C’est le cas par exemple du projet de recherche INTEMBRYO (ANR à laquelle le GRePS est associé) dont l’objectif est d’étudier, dans une démarche psychosociale comparative entre le Brésil et la France, la formation des savoirs sociaux sur l'édition de l'embryon humain dans le cadre d'innovations scientifiques. C’est typiquement un objet tensionnel qui nous permet de comprendre comment les savoirs se transmettent et se négocient entre différents groupes et dans différents contextes culturels. De la même manière, en psychologie du travail, nos projets de recherche visent à comprendre comment, dans le cadre de changements organisationnels ou technologiques, les individus et les groupes développent de nouvelles formes de savoirs, ou encore se transmettent des savoirs (voir notamment la thèse cifre en partenariat avec STEF). Aussi, plus généralement, nous nous intéressons à ces savoirs en tant que pensée pratique, quotidienne, portant les empreintes de l’expérience vécue du monde social. Ce savoir pratique se construit dans et par l’action, la communication et les interactions sociales. Ces savoirs, qui se transmettent ou peinent à l’être, qui se reconstruisent, dont on se souvient ou que l’on oublie, ces savoirs donc interrogent aussi le rapport à l’autre et aux autres. C’est donc aussi la dimension symbolique du savoir qui nous réunit autour de cette thématique à travers la reconstruction des savoirs, la créativité face à des menaces (bricolage de la pensée sociale) et la manière dont les individus s’approprient ces savoirs tout en exprimant un certain rapport aux autres.
 

Un exemple : le projet MEMODIR

Transmission de connaissances entre générations de dirigeant.es et résilience des PME, ETI ou PMO face aux changements.

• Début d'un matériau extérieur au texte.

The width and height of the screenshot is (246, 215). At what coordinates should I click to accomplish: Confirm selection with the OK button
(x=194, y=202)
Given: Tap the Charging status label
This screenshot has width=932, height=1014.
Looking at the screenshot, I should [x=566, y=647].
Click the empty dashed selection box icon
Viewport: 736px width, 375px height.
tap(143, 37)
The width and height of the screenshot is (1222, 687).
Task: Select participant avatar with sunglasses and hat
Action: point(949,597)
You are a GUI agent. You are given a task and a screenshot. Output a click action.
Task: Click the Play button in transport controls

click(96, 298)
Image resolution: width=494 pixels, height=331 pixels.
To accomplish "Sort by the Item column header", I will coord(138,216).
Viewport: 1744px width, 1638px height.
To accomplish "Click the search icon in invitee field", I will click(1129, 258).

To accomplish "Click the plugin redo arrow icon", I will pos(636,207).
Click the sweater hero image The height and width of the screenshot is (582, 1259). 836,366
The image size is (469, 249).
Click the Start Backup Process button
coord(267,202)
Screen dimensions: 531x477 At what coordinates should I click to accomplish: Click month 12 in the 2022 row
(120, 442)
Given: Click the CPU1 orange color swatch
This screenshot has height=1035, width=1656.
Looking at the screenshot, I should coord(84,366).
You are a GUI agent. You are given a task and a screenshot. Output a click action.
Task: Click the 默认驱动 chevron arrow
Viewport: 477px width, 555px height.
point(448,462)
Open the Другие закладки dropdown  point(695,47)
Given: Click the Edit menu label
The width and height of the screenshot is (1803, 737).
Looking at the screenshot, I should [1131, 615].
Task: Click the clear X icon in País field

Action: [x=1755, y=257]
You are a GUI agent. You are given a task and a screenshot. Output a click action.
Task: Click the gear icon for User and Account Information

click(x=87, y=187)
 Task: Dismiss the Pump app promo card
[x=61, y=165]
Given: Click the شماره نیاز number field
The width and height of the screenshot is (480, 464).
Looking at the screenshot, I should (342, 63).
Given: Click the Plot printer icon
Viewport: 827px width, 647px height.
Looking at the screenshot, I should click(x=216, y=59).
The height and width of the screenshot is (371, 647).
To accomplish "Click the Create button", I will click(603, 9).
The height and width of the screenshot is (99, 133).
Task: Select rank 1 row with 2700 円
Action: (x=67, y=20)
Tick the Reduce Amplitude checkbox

Malgré les changements auxquels les organisations sont confrontées au cours du temps, certaines de petites ou moyennes taille, souvent familiales, parviennent à survivre et à se développer en conservant leur indépendance, et ce parfois depuis 100 ans. Les objectifs du projet MEMODIR (responsable GRePS : Valérie Haas et responsable pour Coactis : Martine Séville) sont d’étudier les processus de connaissances à l’œuvre lors de ces successions familiales, ainsi que les contenus mémoriels transmis au sein de celles qui ont réussi à poursuivre leur développement sans perdre leur indépendance (capacité de résilience) et celles qui ont échoué. Cette recherche allie les compétences de chercheur.es en psychologie sociale, management des organisations, histoire. à travers l’utilisation de méthodologies mixtes (observations, entretiens, analyses longitudinales) nous étudierons le rôle des processus et contenus mémoriels dans différents types d’organisation (celles qui ont réussi à poursuivre leur développement sans perdre leur indépendance et celles qui ont échoué) et la façon dont ils fondent et font évoluer la représentation « de ce qu’est la direction d’une organisation ».